Genomics technologies, such as ATAC-seq, ChIP-seq, and DNase-seq, have revolutionised molecular biology, generating a complete genome’s worth of signal in a single assay. The challengeis no longer data generation, it's effectively and reproducibly extracting biological meaning from such massively complex datasets. While other tools approach this problem with simple statistical tests, our novel machine learning model uses a convolutional neural network, local genomic enrichments measurements, and Poisson-based significance testing from multiple viewpoints, all integrated using a multilayer perceptron to give a probability of being a true biological signal. We hand-labelled 499Mb of genomic data, built 5,000 models, and tested with over 100 unique users from labs around the world. And because it’s built on the powerful MLV visualisation software, results can easily be visualised and shared with collaborators or reviewers. The culmination of these efforts is a peak caller that can extract more from your data, create interactive charts, and improve interpretability - all while simplifying the analysis process.

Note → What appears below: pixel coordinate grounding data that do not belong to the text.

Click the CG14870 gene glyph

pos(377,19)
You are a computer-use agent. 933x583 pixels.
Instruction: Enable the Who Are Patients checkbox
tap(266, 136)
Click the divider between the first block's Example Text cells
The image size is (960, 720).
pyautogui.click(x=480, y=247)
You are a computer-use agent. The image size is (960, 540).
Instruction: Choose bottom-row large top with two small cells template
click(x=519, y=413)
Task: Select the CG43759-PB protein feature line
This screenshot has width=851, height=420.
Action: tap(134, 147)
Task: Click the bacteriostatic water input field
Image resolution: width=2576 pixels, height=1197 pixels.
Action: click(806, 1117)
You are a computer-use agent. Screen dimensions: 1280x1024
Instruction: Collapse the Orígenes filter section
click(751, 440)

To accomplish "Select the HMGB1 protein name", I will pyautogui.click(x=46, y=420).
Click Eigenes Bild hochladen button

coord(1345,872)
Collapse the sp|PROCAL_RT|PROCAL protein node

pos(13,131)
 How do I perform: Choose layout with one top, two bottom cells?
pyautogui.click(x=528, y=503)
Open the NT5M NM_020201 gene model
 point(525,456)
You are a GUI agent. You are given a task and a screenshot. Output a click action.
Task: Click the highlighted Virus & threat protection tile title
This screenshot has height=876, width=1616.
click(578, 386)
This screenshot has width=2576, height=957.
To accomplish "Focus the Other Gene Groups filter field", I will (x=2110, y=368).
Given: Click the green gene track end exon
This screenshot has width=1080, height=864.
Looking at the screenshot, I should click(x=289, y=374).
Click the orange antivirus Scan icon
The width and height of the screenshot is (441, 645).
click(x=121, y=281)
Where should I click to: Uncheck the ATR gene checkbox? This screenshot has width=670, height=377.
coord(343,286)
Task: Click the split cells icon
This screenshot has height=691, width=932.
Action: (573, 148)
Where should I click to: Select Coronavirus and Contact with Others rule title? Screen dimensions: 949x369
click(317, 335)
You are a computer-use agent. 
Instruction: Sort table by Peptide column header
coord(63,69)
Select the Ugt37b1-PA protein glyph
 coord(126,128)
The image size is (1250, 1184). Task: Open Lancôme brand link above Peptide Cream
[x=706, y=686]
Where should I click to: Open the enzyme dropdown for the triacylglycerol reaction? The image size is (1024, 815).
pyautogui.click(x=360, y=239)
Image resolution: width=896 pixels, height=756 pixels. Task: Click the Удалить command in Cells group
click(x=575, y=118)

All LanceOtron modules require a bigwig file to supply the model with coverage data. We recommend directly converting BAM files to bigwigs with deepTools] using the following command:
bamCoverage --bam filename.bam.sorted -o filename.bw --extendReads -bs 1 --normalizeUsing RPKM
The options used in this command are important, as they affect the shape of peaks and therefore the neural network's assessment. Extending the reads out to the fragment length represents a more accurate picture of coverage (N.B for paired end sequencing the extension length is automatically determined, single end tracks will require the user to specify the `--extendReads` length), as does using a bin size of 1 (the `--bs` flag). We recommend RPKM normalisation, as this was also used for the training data.